Cost Optimization Tips

# cost-optimization.yaml
strategies:
  - name: "Use session consistency"
    savings: "Lower latency, better throughput"

  - name: "Minimize write regions"
    savings: "Reduce multi-write overhead"

  - name: "Right-size throughput per region"
    savings: "Pay only for needed capacity"

  - name: "Use autoscale"
    savings: "Scale down during low usage"

  - name: "Monitor cross-region traffic"
    savings: "Minimize data egress costs"

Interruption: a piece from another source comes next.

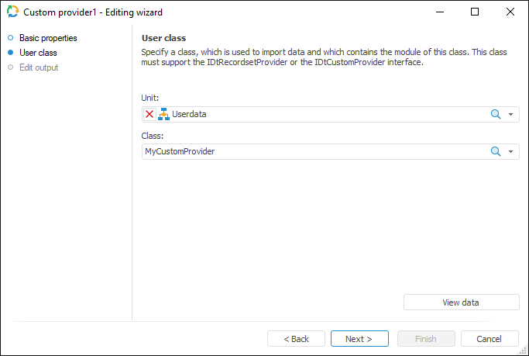Click the application logo in title bar
This screenshot has width=529, height=356.
coord(12,12)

Monitoring and Diagnostics

Key Metrics

# Monitor replication latency
az monitor metrics list \
  --resource "/subscriptions/{sub}/resourceGroups/rg-analytics/providers/Microsoft.DocumentDB/databaseAccounts/cosmos-analytics-prod" \
  --metric "ReplicationLatency" \
  --start-time 2024-12-01T00:00:00Z \
  --end-time 2024-12-10T00:00:00Z \
  --interval PT1H

# Monitor availability
az monitor metrics list \
  --resource "/subscriptions/{sub}/resourceGroups/rg-analytics/providers/Microsoft.DocumentDB/databaseAccounts/cosmos-analytics-prod" \
  --metric "ServiceAvailability" \
  --aggregation Average

Diagnostic Settings

# Configure diagnostic logs
az monitor diagnostic-settings create \
  --name cosmos-diagnostics \
  --resource "/subscriptions/{sub}/resourceGroups/rg-analytics/providers/Microsoft.DocumentDB/databaseAccounts/cosmos-analytics-prod" \
  --logs '[{"category":"DataPlaneRequests","enabled":true},{"category":"QueryRuntimeStatistics","enabled":true}]' \
  --metrics '[{"category":"Requests","enabled":true}]' \
  --workspace "/subscriptions/{sub}/resourceGroups/rg-analytics/providers/Microsoft.OperationalInsights/workspaces/log-analytics-prod"

Monitoring Dashboard

// Azure Monitor KQL queries
// Monitor cross-region latency
AzureDiagnostics
| where ResourceProvider == "MICROSOFT.DOCUMENTDB"
| where Category == "DataPlaneRequests"
| summarize avg(responseLength_s) by Region_s, bin(TimeGenerated, 5m)
| render timechart

// Track failover events
AzureActivity
| where OperationNameValue contains "failover"
| where ResourceProvider == "Microsoft.DocumentDB"
| project TimeGenerated, OperationNameValue, ActivityStatusValue, Region_s
| order by TimeGenerated desc

Best Practices

Global Distribution Checklist

  • Select regions based on user distribution and latency requirements
  • Enable zone redundancy in supported regions for 99.999% availability
  • Configure appropriate consistency level for workload requirements
  • Enable automatic failover for production workloads
  • Implement conflict resolution strategy for multi-write scenarios
  • Monitor replication latency and availability metrics
  • Test failover procedures regularly
  • Configure backup and disaster recovery policies
  • Optimize request routing with preferred regions
  • Monitor and optimize cross-region data transfer costs

Common Pitfalls

Issue Impact Solution
Too many write regions High cost, conflicts Use write regions only where needed
Wrong consistency level Performance or consistency issues Match consistency to requirements
No failover testing Unprepared for outages Test failover quarterly
Ignoring conflicts Data inconsistencies Implement proper conflict resolution
Poor region selection High latency Place regions near users


Note: Global distribution features and regional availability are continuously expanding. Always verify current capabilities using the Azure Cosmos DB products by region page.